La hausse du prix de l'essence pousse plusieurs automobilistes à effectuer jusqu'à une heure de route afin d'économiser sur leur plein d'essence.

Alors que samedi, le prix moyen de l'essence au Québec était de 145,3 ¢/litre, de nombreux automobilistes ont décidé de parcourir plusieurs kilomètres afin de se rendre en Ontario, où l'essence était vendue à 129,9 ¢/litre.

Dans un reportage de TVA Nouvelles qui a été produit samedi dernier, un automobiliste a expliqué qu'il s'était rendu à Hawkesbury, en Ontario, dans l'espoir d'épargner plusieurs dollars: "Moi, je viens de Blainville. Je prends mon auto, je fais un petit tour, voir les feuilles."

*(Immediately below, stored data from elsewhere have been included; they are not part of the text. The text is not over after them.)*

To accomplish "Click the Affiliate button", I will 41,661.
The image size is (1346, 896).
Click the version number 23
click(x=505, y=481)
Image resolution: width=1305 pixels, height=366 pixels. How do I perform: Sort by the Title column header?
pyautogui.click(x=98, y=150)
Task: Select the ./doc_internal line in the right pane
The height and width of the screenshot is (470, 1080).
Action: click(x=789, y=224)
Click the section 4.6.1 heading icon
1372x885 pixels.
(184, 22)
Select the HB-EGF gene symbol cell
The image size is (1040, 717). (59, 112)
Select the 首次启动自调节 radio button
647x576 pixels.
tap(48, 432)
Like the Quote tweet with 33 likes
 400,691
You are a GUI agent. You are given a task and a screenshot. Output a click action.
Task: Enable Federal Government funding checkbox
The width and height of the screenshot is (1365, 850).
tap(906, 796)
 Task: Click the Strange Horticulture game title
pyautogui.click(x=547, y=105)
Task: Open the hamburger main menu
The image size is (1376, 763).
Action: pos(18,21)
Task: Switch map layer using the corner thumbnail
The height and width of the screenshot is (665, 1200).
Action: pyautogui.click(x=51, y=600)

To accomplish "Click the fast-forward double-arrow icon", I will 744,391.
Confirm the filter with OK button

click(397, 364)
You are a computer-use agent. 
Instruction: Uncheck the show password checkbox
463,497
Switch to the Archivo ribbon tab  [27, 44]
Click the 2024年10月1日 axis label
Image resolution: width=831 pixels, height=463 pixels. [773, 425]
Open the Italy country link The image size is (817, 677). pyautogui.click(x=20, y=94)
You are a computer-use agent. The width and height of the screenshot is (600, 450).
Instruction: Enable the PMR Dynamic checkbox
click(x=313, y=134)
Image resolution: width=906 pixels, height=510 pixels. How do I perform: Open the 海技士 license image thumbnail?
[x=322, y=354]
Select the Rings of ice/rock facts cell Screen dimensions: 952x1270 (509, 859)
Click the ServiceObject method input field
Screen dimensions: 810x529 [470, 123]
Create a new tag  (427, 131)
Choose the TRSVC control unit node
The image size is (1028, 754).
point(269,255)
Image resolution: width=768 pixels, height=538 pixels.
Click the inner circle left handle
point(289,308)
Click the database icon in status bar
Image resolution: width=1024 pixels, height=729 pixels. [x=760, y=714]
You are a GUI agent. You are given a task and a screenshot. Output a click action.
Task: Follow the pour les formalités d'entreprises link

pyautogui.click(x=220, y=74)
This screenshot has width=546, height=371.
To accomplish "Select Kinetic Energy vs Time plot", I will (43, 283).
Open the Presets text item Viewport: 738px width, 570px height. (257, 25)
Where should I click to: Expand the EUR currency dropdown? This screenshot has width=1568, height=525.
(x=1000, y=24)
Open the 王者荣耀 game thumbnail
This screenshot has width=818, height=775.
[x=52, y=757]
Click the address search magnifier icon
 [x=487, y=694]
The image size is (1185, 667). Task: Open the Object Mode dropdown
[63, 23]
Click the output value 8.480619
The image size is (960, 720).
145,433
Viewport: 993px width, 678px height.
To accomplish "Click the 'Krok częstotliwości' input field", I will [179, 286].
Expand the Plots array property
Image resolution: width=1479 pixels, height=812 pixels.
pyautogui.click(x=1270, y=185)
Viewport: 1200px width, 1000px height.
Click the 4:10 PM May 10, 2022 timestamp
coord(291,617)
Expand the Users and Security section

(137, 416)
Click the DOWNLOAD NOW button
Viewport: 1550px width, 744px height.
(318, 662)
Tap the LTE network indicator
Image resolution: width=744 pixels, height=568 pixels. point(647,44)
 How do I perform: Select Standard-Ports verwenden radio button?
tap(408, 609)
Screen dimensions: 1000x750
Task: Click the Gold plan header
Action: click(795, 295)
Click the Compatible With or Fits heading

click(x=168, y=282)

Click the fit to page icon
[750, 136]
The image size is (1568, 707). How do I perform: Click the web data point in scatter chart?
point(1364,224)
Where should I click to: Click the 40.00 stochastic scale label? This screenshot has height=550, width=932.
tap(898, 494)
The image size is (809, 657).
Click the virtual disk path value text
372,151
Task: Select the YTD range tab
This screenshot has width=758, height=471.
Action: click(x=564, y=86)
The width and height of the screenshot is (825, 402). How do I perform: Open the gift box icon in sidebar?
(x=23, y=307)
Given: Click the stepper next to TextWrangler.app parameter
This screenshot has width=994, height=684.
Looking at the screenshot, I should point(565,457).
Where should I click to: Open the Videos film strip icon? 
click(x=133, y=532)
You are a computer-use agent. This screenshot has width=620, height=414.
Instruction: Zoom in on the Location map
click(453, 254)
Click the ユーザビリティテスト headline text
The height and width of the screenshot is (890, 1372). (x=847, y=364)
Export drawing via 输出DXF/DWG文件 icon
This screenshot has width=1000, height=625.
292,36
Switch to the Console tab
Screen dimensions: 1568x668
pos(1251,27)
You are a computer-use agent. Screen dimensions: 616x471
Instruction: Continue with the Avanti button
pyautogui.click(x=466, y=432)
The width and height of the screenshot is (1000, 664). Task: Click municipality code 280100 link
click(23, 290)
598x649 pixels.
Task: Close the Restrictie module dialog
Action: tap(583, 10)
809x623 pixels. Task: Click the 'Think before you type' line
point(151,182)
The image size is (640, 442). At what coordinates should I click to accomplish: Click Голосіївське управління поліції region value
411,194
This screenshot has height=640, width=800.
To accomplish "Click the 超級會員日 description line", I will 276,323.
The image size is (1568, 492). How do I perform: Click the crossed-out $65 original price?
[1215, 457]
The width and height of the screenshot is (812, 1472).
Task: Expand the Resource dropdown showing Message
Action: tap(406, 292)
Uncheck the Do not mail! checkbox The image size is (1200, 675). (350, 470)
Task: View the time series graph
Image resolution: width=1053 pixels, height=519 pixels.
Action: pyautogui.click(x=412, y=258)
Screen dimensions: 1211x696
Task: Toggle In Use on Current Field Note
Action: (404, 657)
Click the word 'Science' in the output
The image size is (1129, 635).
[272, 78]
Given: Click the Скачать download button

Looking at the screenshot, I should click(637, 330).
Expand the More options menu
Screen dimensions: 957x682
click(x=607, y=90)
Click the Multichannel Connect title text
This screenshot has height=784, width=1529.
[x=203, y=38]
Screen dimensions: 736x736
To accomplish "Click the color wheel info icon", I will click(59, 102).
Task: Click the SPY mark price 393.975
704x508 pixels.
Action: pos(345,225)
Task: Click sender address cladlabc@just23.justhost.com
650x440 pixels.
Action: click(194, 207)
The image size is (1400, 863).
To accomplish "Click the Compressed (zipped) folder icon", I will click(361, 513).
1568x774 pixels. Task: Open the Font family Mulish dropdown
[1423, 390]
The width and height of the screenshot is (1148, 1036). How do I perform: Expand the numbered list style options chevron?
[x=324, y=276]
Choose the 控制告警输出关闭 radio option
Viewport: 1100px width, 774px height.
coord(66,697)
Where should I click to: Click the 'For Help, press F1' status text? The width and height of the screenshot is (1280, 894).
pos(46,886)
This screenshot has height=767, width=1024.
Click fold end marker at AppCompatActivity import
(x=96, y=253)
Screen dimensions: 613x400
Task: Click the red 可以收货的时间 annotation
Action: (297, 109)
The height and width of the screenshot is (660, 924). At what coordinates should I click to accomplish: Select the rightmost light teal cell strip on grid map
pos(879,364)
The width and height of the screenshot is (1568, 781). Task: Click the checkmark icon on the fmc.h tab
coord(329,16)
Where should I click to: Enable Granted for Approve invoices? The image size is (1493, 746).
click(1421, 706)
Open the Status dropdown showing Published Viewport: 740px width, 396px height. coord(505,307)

Toujours dans le même reportage, un motocycliste a parcouru plusieurs kilomètres afin de payer un prix plus bas pour son plein d'essence: "[Je viens] de Candiac, sur la Rive-Sud de Montréal. Hier on est venus. On savait que c'était moins cher ici, donc on a mis le minimum pour se rendre ici."

Selon Normand Mousseau, qui est professeur à l'Université de Montréal, la hausse du prix de l'essence est grandement attribuable à la demande grandissante: "Il y a des pressions qui viennent d’ailleurs. La demande en essence est forte aux États-Unis aussi. Il fait beau, il faut chaud, donc les gens continuent de voyager presque autant qu’en été. Donc tout ça fait en sorte que les marges des raffineurs restent importantes, plus le prix du pétrole qui monte, donc tout ça, c’est vraiment la source."

Enfin, alors que plusieurs personnes croient que le prix de l'essence redescendra après la fin de semaine de l'Action de grâce, M. Mousseau voit les choses d'un autre oeil: "Ce que ça veut dire, c’est que ça ne risque de ne pas redescendre énormément lundi ou mardi matin non plus."